# [DO THIS]
Rewrite the lines from the one containing "The height and" through the end of the records as a Markdown table with a Row column numbering each line and a Line column holding its text, skipping blank lines. Leave the pictures out of the table.

# [STORED ROWS]
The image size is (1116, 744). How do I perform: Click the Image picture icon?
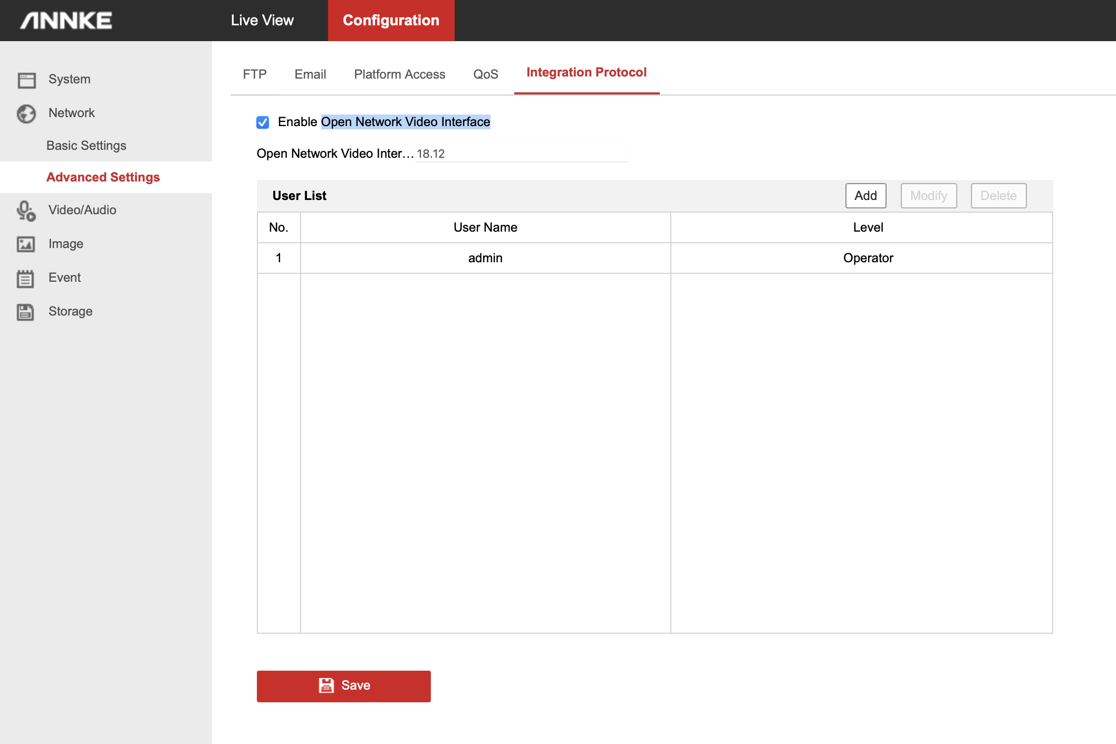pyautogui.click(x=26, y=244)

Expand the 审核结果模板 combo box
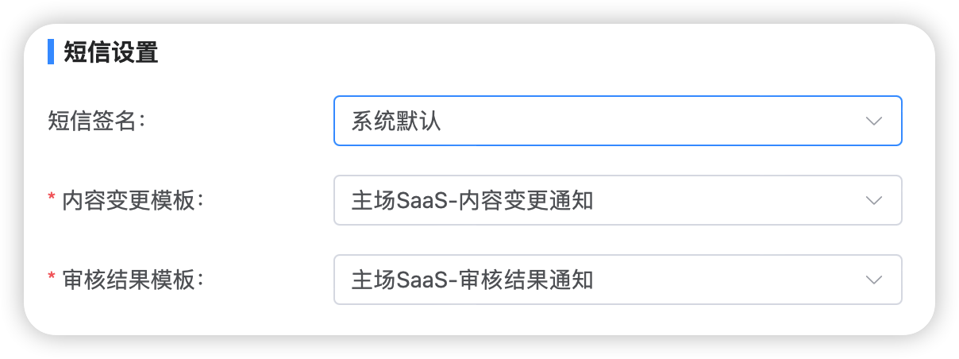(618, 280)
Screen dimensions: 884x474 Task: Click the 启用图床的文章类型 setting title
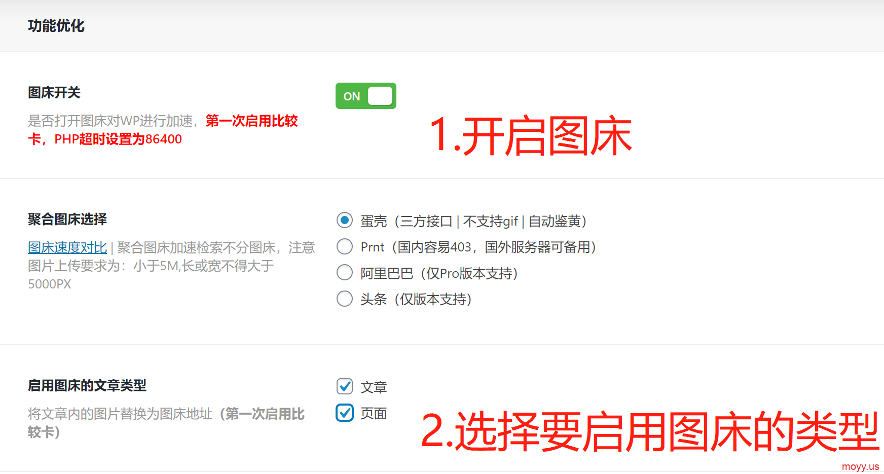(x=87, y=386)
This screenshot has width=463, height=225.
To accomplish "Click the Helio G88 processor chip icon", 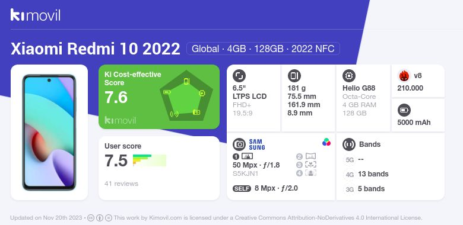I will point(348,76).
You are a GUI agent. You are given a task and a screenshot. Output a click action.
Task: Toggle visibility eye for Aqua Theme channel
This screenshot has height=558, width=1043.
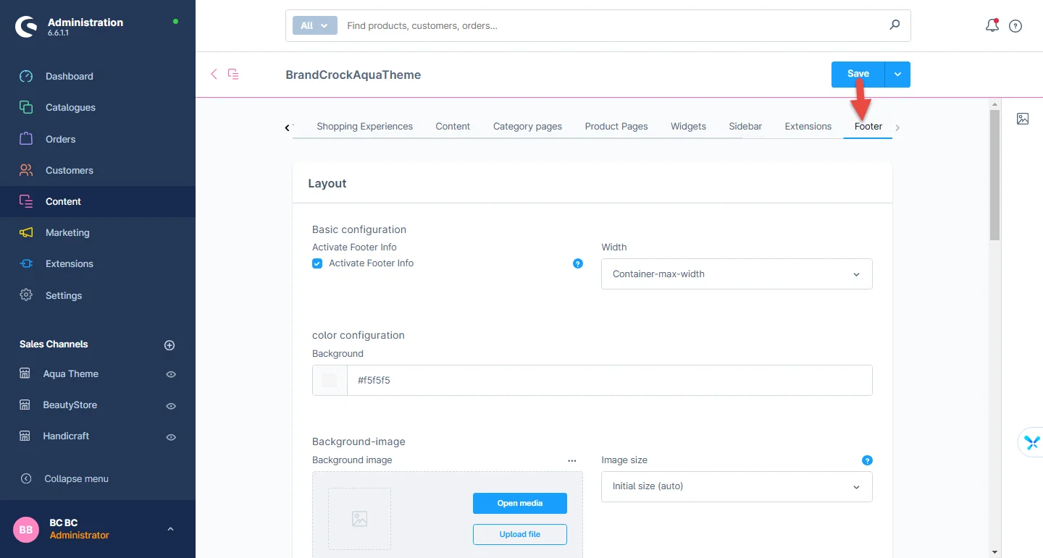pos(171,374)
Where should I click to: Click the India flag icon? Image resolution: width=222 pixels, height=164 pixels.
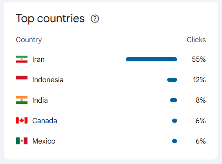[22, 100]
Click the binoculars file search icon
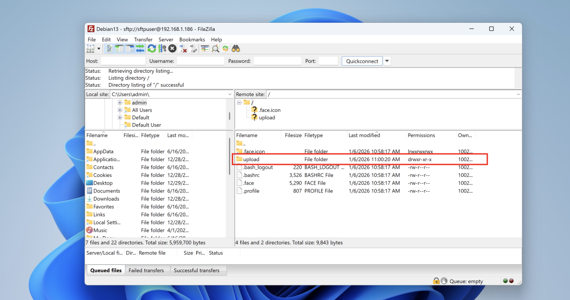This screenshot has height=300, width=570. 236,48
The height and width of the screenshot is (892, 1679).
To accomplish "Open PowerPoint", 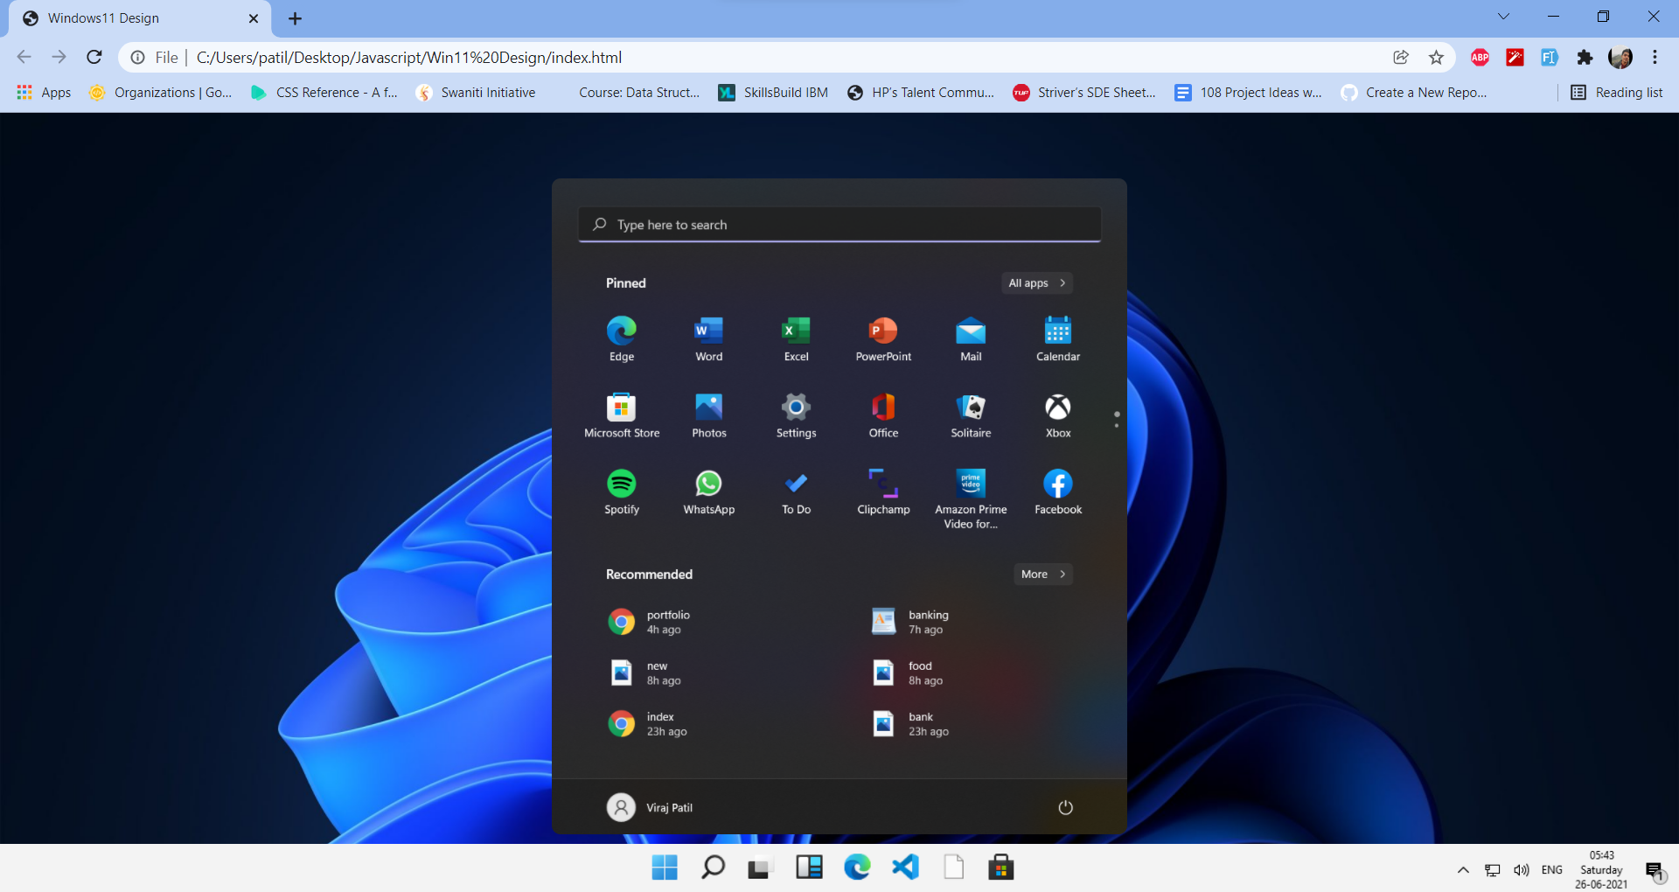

# [TASK RESPONSE]
| Row | Line |
|---|---|
| 1 | The height and width of the screenshot is (892, 1679). |
| 2 | To accomplish "Open PowerPoint",  |